Chadian soldiers board a Multinational Joint Task Force boat at a military base in Lake Chad Province on May 6, 2026. Chad declared three days of national mourning after a new attack by Boko Haram jihadists on May 6 that killed two generals in the volatile Lake Chad Basin. Chadian soldiers are frequently targeted by Boko Haram in the Lake Chad region, a vast expanse of water and marshland dotted with islands, located between Nigeria, Cameroon, Niger, and Chad. (Photo by Joris Bolomey / AFP)
Le chef de l’État tchadien, Mahamat Idriss Déby Itno, a réaffirmé sa détermination face à l’insécurité grandissante dans la région du lac Tchad.

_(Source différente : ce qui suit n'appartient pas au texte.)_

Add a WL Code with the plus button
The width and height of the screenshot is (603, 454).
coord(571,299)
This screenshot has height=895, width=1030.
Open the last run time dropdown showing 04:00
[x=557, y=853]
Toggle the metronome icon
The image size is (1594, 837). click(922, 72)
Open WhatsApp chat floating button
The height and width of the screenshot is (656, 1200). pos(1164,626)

Sur sa page officielle, il a martelé : « Nous intensifierons notre combat jusqu’à l’anéantissement total de cette menace », à la suite d’une attaque meurtrière menée par une faction de Boko Haram.

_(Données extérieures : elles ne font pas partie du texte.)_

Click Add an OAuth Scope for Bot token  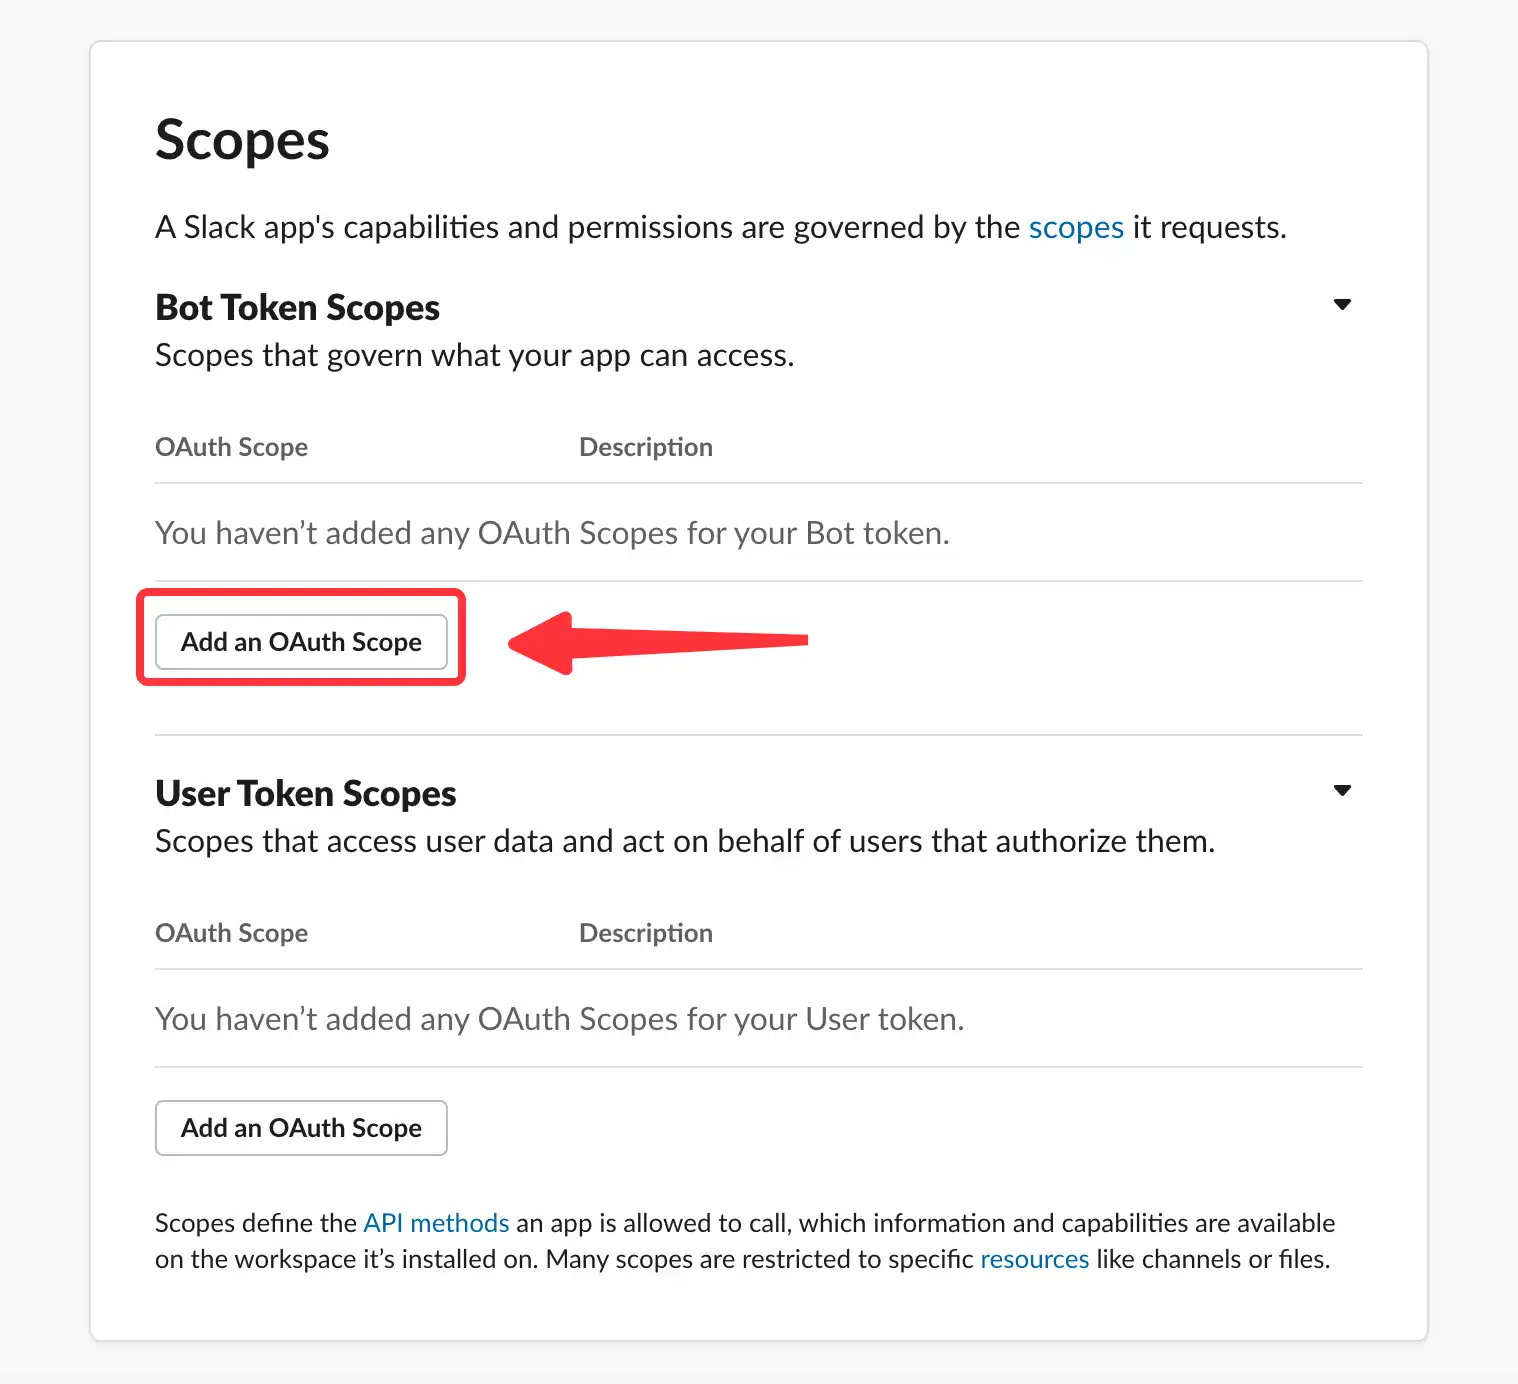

L’assaut, perpétré la veille sur le camp militaire de Barka Tolorom, situé sur la rive tchadienne du lac Tchad, a coûté la vie à vingt-quatre soldats. Cet événement rappelle la persistance des groupes armés dans cette zone stratégique, où les populations civiles et les forces de sécurité subissent régulièrement les conséquences de ces violences.